We acknowledge the Gadigal of the Eora Nation, the traditional custodians of the Country on which the Art Gallery of NSW stands.

Brian Dunlop Brian Kenna: imagines Urfa

oil on canvas

180 x 120cm

‘Brian Kenna is a rural polymath who has elevated the business of being self-taught into an art,’ says Brian Dunlop. ‘Multi-talented in building and gardening, his approach is characterised by frugality with materials, respect for the natural, meticulous attention to detail, an aesthetic that favours Shaker-like integrity and the ability to devise ingenious, tangential solutions. Having lived in Victoria’s Western District, particularly the marginal farming land of the Wimmera, he is able to repair and build in many areas and adapt to adverse conditions. Although very much a man of the bush, who bears the signs of physical labour on his frame, he has a quick probing mind, reading widely and having travelled in Europe, North Africa and the Middle East.’

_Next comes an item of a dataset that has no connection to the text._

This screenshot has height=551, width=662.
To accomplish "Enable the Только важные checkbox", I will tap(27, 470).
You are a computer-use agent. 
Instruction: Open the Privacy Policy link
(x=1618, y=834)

This painting portrays Kenna imagining the city of Urfa in South-Eastern Anatolia, not far from the Syrian border, from Dunlop’s description. Dunlop has been to Turkey several times. Urfa, he says, lies ‘at a fault line between cultures and beliefs’. The city’s covered bazaar has retained many traditional features. The lanes are devoted to trades such as carpet-sellers, fabric vendors, jewellers and metal-workers while the shopkeepers sit on the slightly elevated platforms inherited from Ottomon times. ‘The background to the painting is the meydan, or open area, adjoining the bazaar, an entirely masculine place where men squat on traditional wooden stools, playing cards, drinking apple tea, eating pide and borek, shaping business deals, memorising the Koran, fingering prayer beads or simply musing,’ says Dunlop.

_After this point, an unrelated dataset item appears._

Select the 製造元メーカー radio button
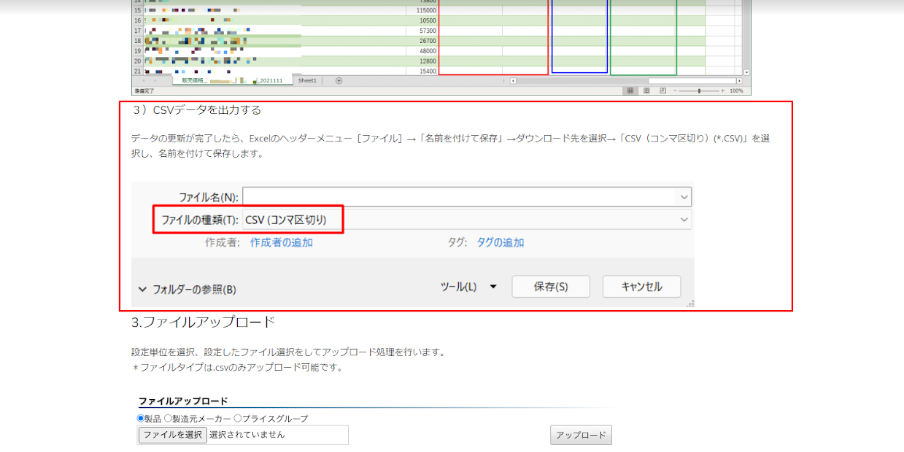904x452 pixels. point(167,418)
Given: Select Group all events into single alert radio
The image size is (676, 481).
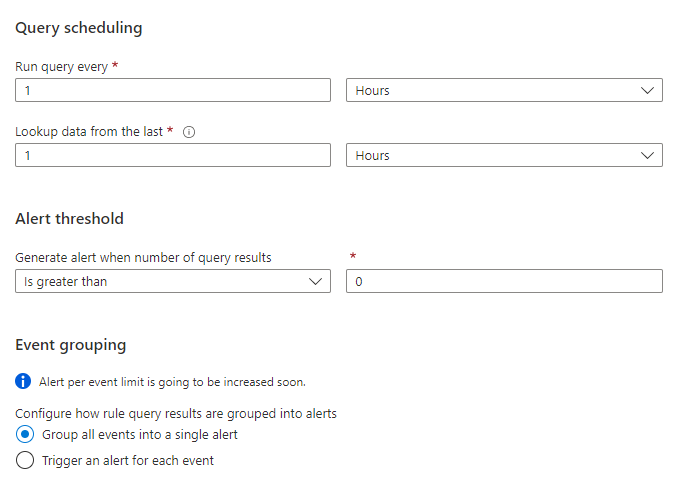Looking at the screenshot, I should pyautogui.click(x=25, y=435).
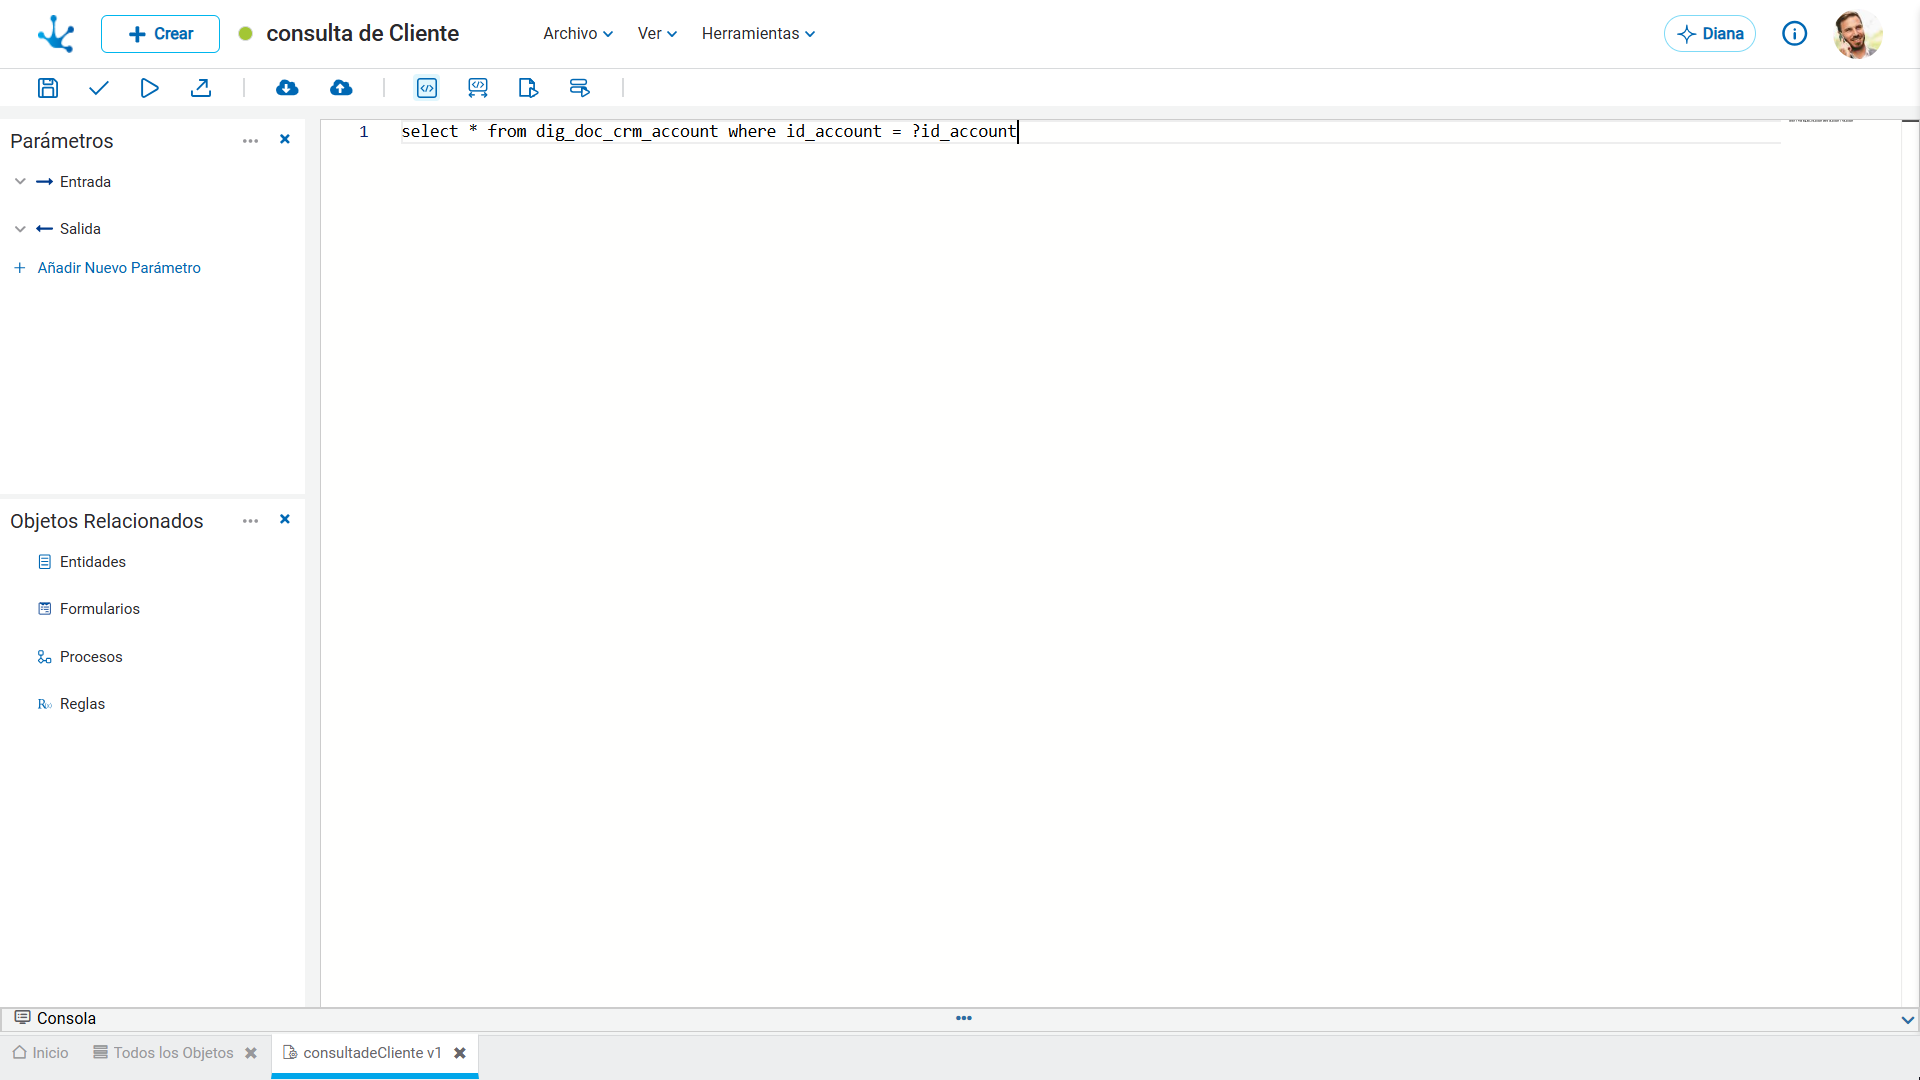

This painting was originally a picture of that scene but then Dunlop had an extra bit of canvas sewn onto the bottom and put Kenna in front.‘He’d been taunting me about not entering the Archibald,’ says Dunlop, who admits he hadn’t put in an entry for nine years. ‘So I decided to put him in there.’

Born in Sydney in 1938, Dunlop studied at the National Art School. He now lives in Port Fairy in Victoria. Since 1963 he has had numerous solo exhibitions in Australia and London. In 1981 he was the winner of the Sulman Prize.